China Pavilion at Italy’s architecture biennale returns to Jingdezhen

Architectural exhibition China Pavilion – Taoxichuan, which focuses on the displays at the China Pavilion at the 17th Venice International Architecture Exhibition in 2021, kicked off in Jingdezhen, East China’s Jiangxi Province, on Thursday.

The China Pavilion at the Italian biennale was titled Yuan-er, a courtyard-ology: from the mega to the micro. The Yuan-er exhibition first debuted at the Beijing Tianqiao Art Center in 2021 before heading to Italy. The current Jingdezhen exhibition, which is being held at the cultural and industrial park Taoxichuan, continues the courtyard theme to show more than 150 Chinese and foreign works of architecture.

The exhibition includes five sections that define the concept of the Chinese yuan-er, a traditional multifamily courtyard.

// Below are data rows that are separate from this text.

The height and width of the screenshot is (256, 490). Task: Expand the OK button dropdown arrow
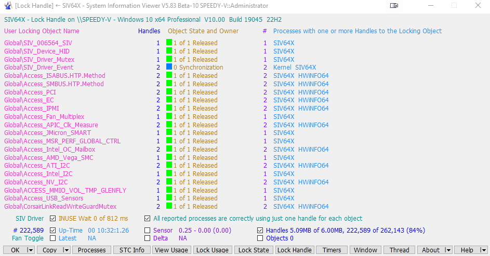tap(30, 250)
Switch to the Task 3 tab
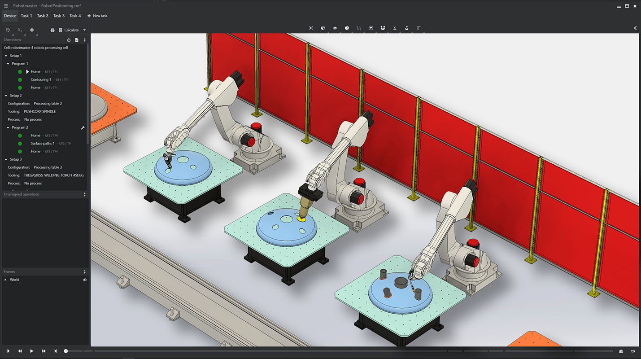Image resolution: width=641 pixels, height=359 pixels. point(59,16)
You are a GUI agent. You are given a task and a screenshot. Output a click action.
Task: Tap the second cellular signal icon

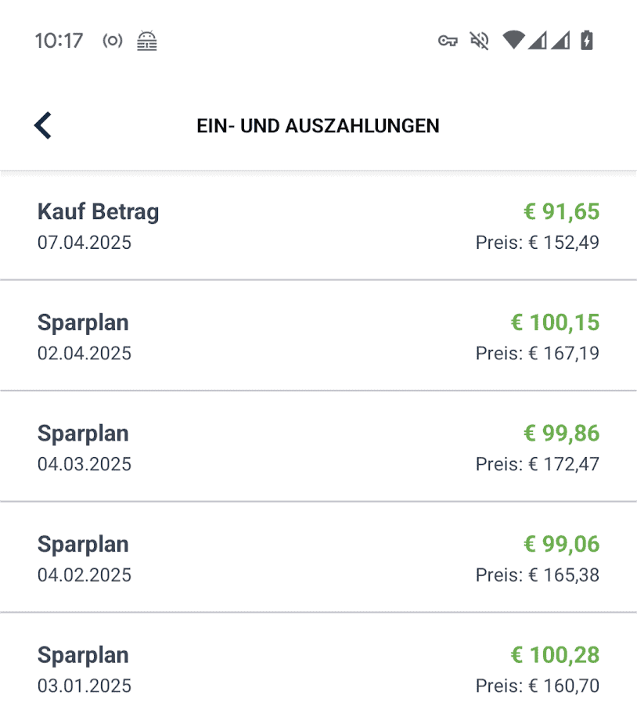560,40
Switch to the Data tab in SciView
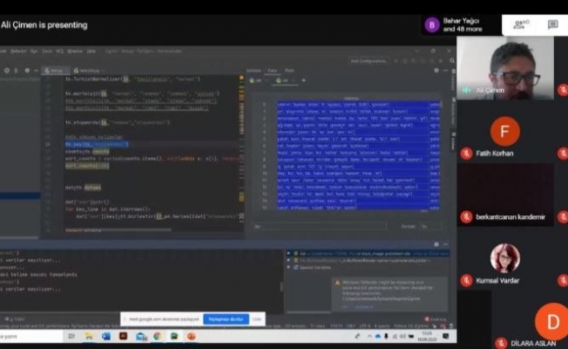Image resolution: width=568 pixels, height=349 pixels. pyautogui.click(x=272, y=70)
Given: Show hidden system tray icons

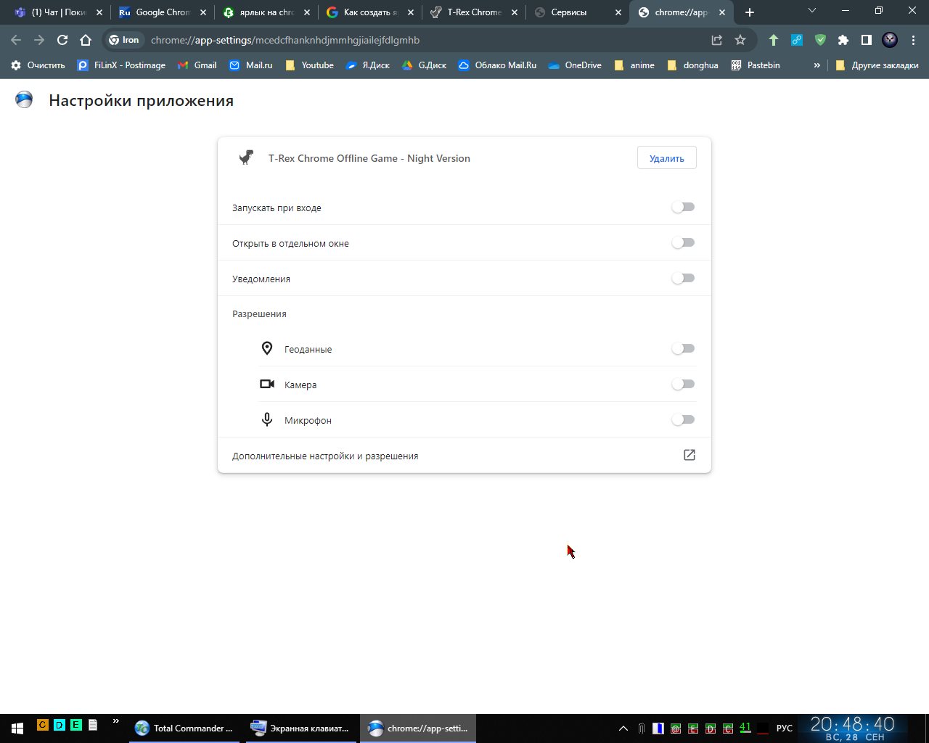Looking at the screenshot, I should point(623,728).
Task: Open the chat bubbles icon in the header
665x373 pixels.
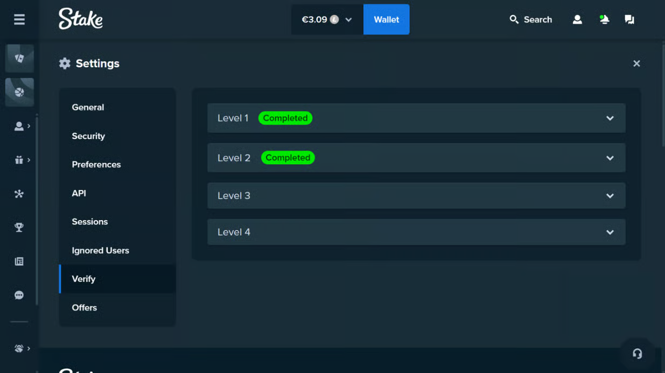Action: (x=629, y=19)
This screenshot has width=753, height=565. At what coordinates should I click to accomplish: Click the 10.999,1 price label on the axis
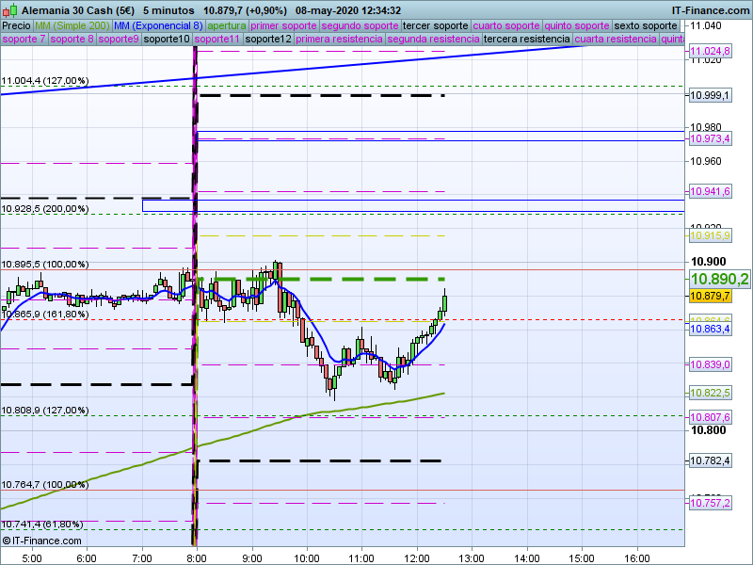[711, 96]
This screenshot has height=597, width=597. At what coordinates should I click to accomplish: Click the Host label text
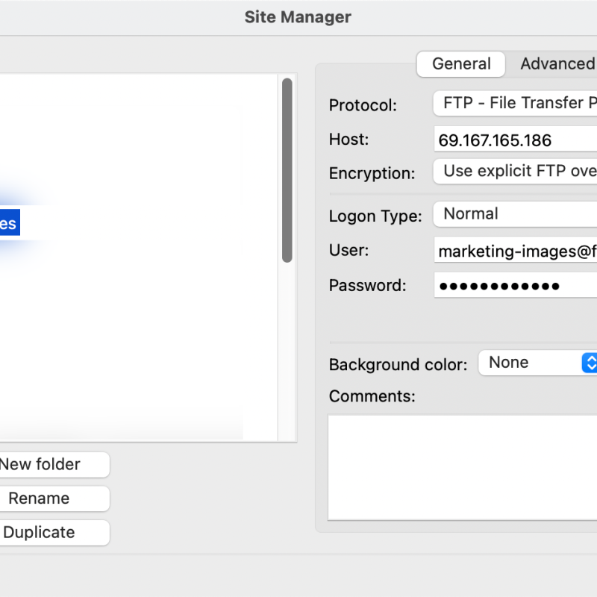click(x=348, y=140)
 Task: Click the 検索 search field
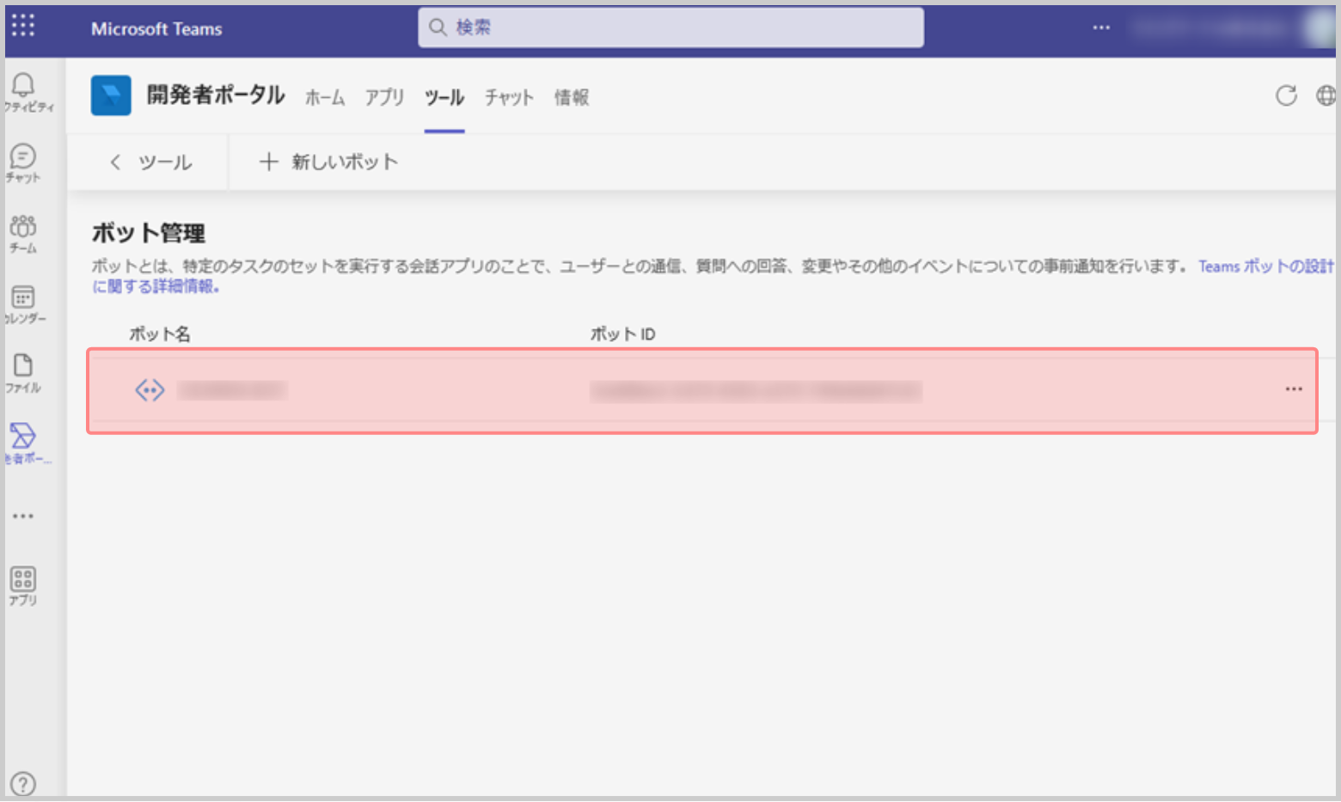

The highlight of the exhibition is the installation Hearing Yuan-er, which immerses visitors in the traditional courtyard through sound. Created by artist group Leiluo, the installation delivers assorted sounds that can be heard in the Forbidden City, the alleys of Beijing, porcelain kilns, night markets and more to provide visitors with a unique experience.

Continuing their journey through the exhibition, visitors will also see other exhibits such as one that shows how various architects create inspirational stories related to traditional courtyards through tablets and phones and another that shares stories of people’s creative use of courtyard space for daily leisure and healing. In yet another exhibit, visitors are invited to design their own traditional courtyards using an AI program featuring the vocabulary of young Chinese architects.

At the opening of the exhibition, held at Taoxichuan’s Ceramic Art Avenue Art Gallery, exhibition curator Zhang Li described traditional courtyards as “limitless” examples of different regional cultures and historical eras that continue to show the collective wisdom of the Chinese people.

The theme of the biennale in Venice was “How will we live together?.” The biennale discussed how architecture promotes equality, communication and integration between people, which naturally reminds Chinese people of the vibrant yuan-er, the basic molecule of China’s traditional urban makeup and social fabric, with examples ranging from the mega, like the Forbidden City, to the micro, like those found in the small twisting alleyways of Beijing.

Held every other year on even years in Venice – the 2020 edition was delayed to 2021 due to the pandemic – the biennale presents architecture from nations around the world. Officially established in 1980, the biennale is the architecture section under the overall Venice Biennale, even though architecture had been a part of the Venice Art Biennale since 1968.

The main agenda of the Venice Architecture Biennale is to propose and showcase architectural solutions to contemporary societal, humanistic and technological issues.